(WHAT IS REQUIRED):
Repeat, word for word, every line from the line holding "Click the Visual" through the final line of the entries below. Skip all pictures.

(Collected data entries)
□ □ □

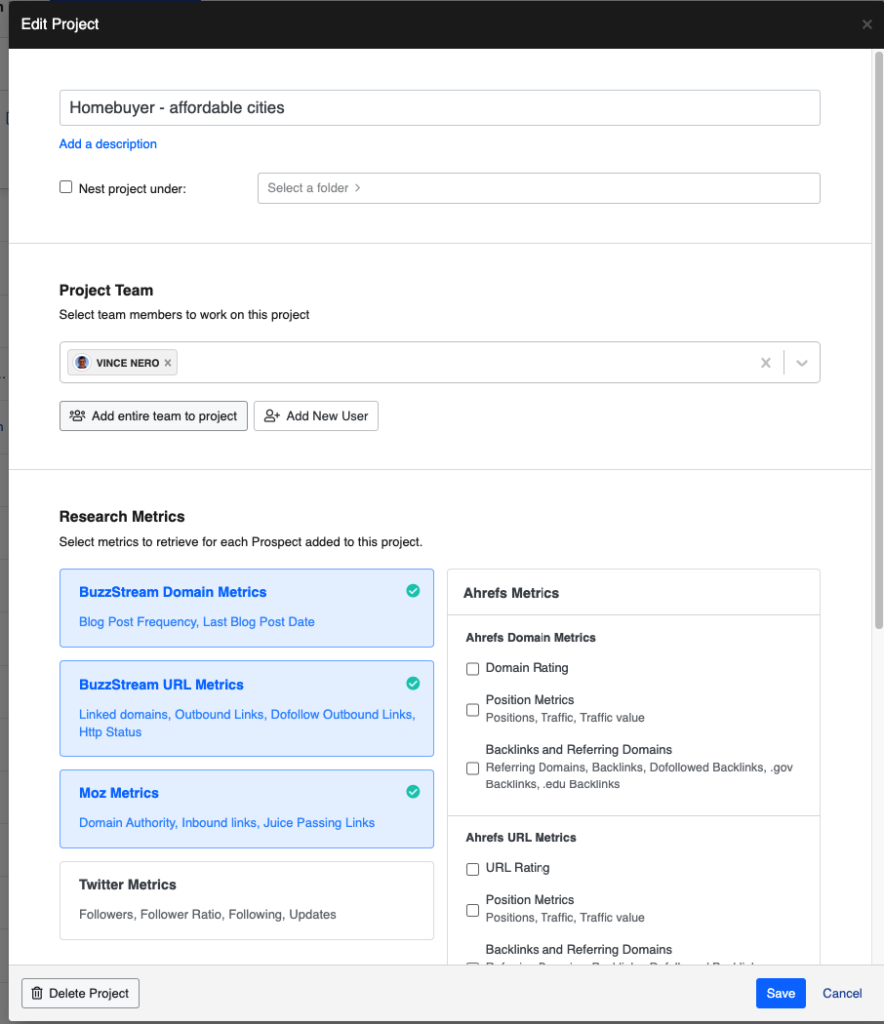884x1024 pixels.
Task: Remove VINCE NERO using the x icon
Action: (x=166, y=363)
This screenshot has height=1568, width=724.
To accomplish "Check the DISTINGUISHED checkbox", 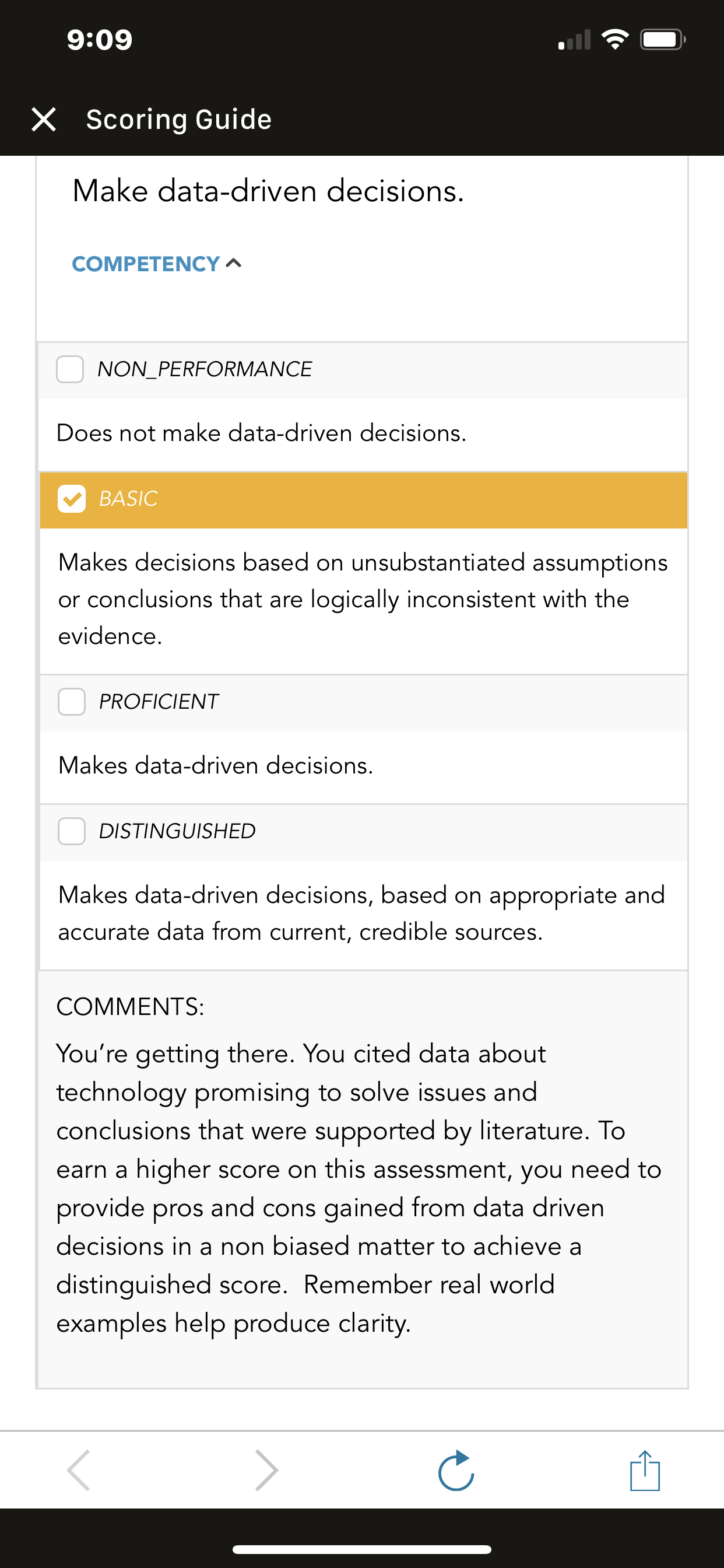I will (72, 831).
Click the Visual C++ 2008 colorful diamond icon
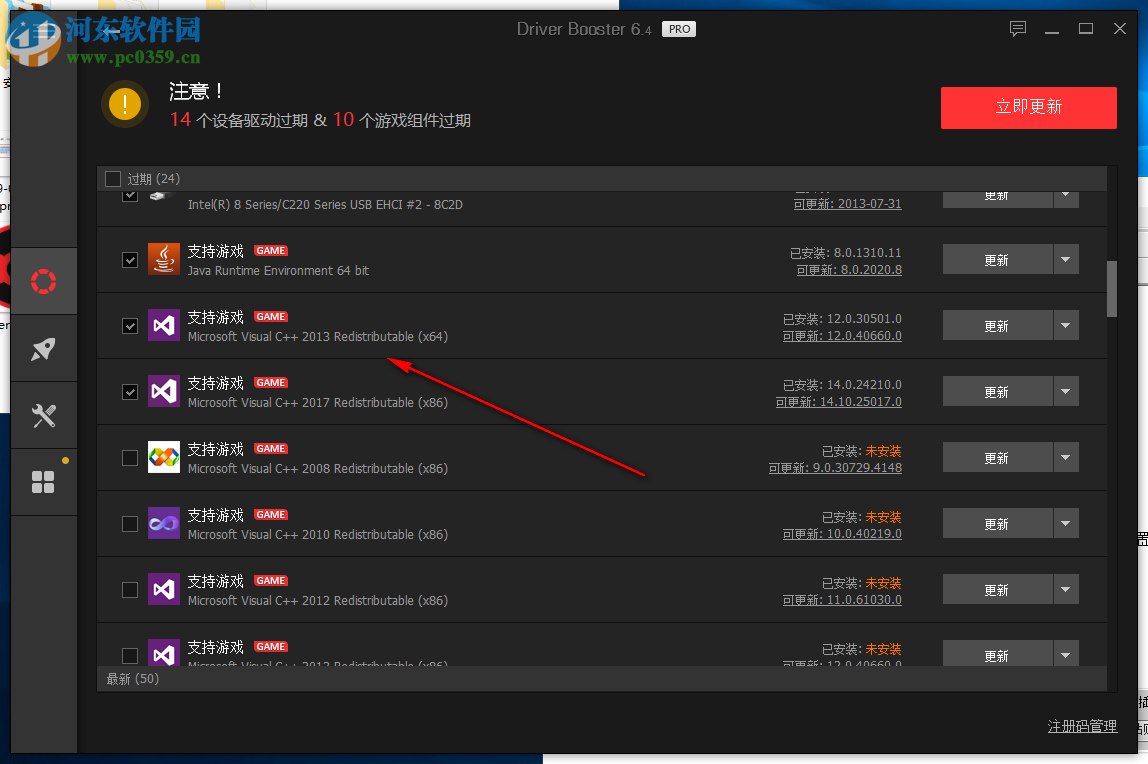1148x764 pixels. coord(163,457)
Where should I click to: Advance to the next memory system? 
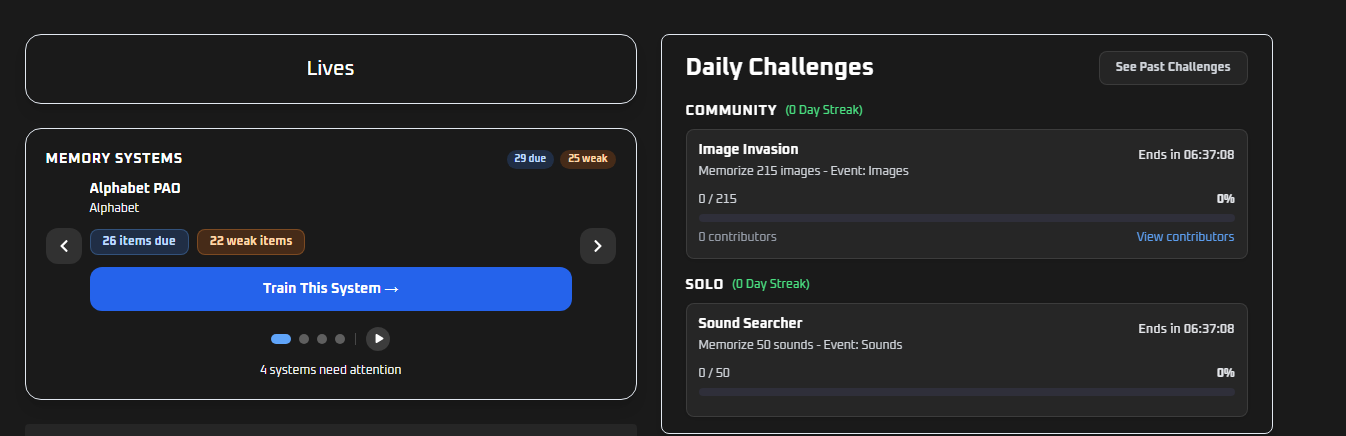pyautogui.click(x=598, y=246)
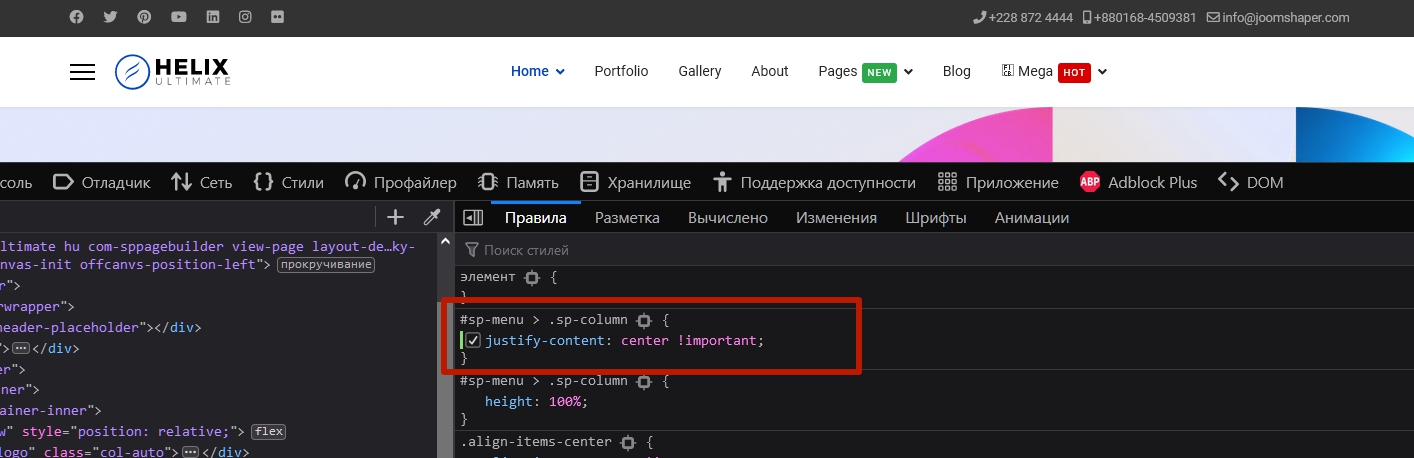Switch to the Вычислено tab

(727, 218)
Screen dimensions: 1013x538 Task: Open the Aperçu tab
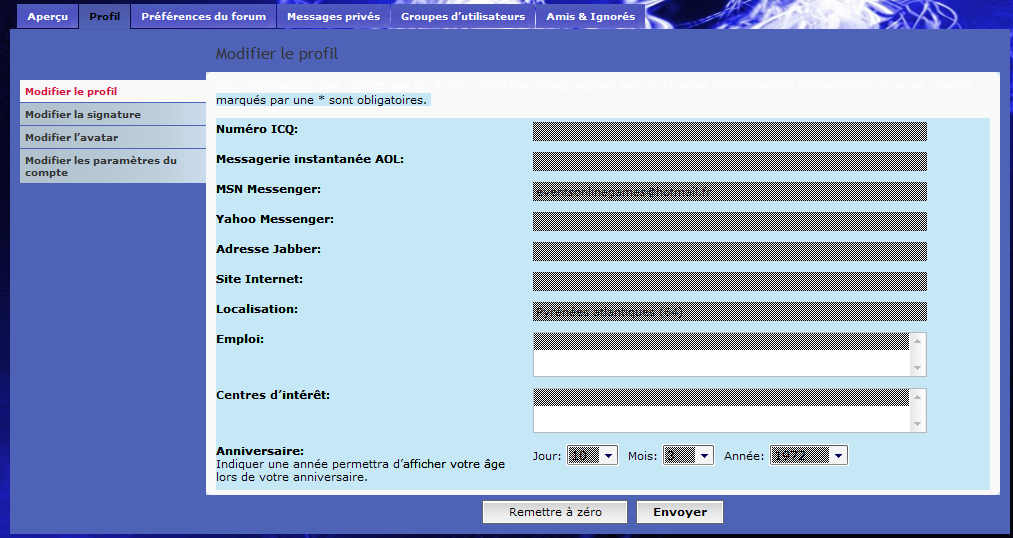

□ □ □

(THE ANSWER):
Click the Visual C++ 2008 colorful diamond icon
1148x764 pixels. coord(163,457)
Where should I click to: Advance to the next memory system? 
pyautogui.click(x=598, y=246)
Switch to the Вычислено tab

(727, 218)
Screen dimensions: 1013x538 Task: Open the Aperçu tab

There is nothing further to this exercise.